What if the flu shot and the pneumonia shot have other unexpected powers? In any case, this is what new research presented at the international conference dedicated to Alzheimer's disease suggests. "With the COVID-19 pandemic, vaccines are at the forefront of public health discussions. It is important to explore their benefits not only to protect against viral or bacterial infections, but also to improve long-term health outcomes," explained Dr. Maria Carrillo, scientific director of the Alzheimer's Association.

Therefore, based on the findings presented, at least one influenza vaccine was associated with a 17% reduction in the incidence of Alzheimer's disease. In addition, for people vaccinated more than once against the flu, the researchers saw an additional 13% reduction. "Our study suggests that regular use of a very accessible and relatively inexpensive intervention, the flu shot, can dramatically reduce the risk of Alzheimer's dementia," said Albert Amran, a fourth-year medical student at McGovern, in a statement. . Before adding: "More research is needed to explore the biological mechanism of this effect, why and how it works in the body, which is important as we explore effective preventive therapies for Alzheimer's disease."
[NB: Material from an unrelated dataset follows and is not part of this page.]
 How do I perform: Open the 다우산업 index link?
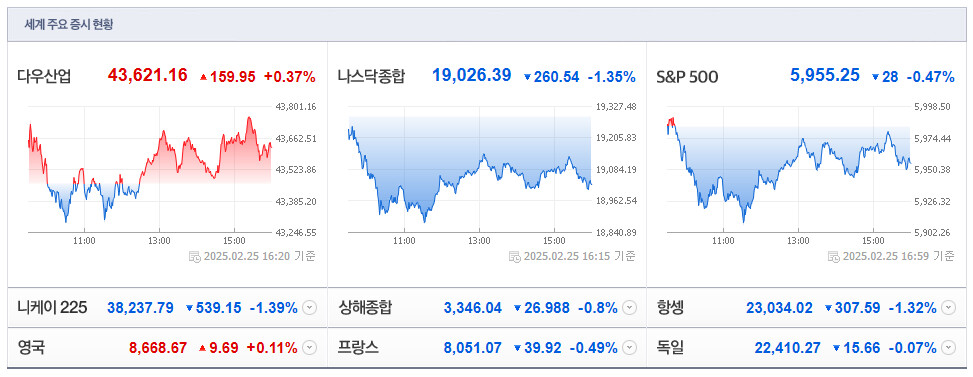coord(44,77)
A double vaccination without result.

Regarding the pneumonia vaccine, the researchers found that patients who received this vaccine before age 75 were 25 to 30% less likely to be diagnosed with Alzheimer's disease. The greatest reduction, up to 40%, was seen in people who were vaccinated and who did not carry a gene that increases the risk of disease. To be clear, getting a flu shot in addition to pneumonia has not further reduced your risk of developing Alzheimer's disease.

"Pneumonia vaccines before age 75 can reduce Alzheimer's risk later in life, depending on the individual genotype. These data suggest that the pneumococcal vaccine may be a promising candidate for personalized prevention of Alzheimer's disease, particularly in those who do not have certain genes at risk, "reported the study's lead author, Dr. Svetlana Ukraintseva, associate research professor in the Biodemography of Aging research unit at the Research Institute of Social Sciences at the University of Duke.

How do you explain the link between vaccination and the onset of Alzheimer's disease? Some researchers point out that the vaccine could help strengthen the immune system, thereby providing additional protection for the brain against deterioration. Furthermore, scientists believe it is also possible that a major infection, such as a severe episode of pneumonia, may accelerate the onset of dementia in people who are already at risk.

Results considered promising for the prevention of the disease in the future. "It could be as simple as taking care of your health this way, getting vaccinated, and taking care of yourself in other ways, and it all comes down to lowering the risk of the disease occurring." "Alzheimer's and other dementia disorders," said Dr. Maria Carrillo. Before concluding: "This research, while early, requires further study in large and diverse clinical trials to discover whether vaccines as a public health strategy reduce our risk of developing dementia as we age."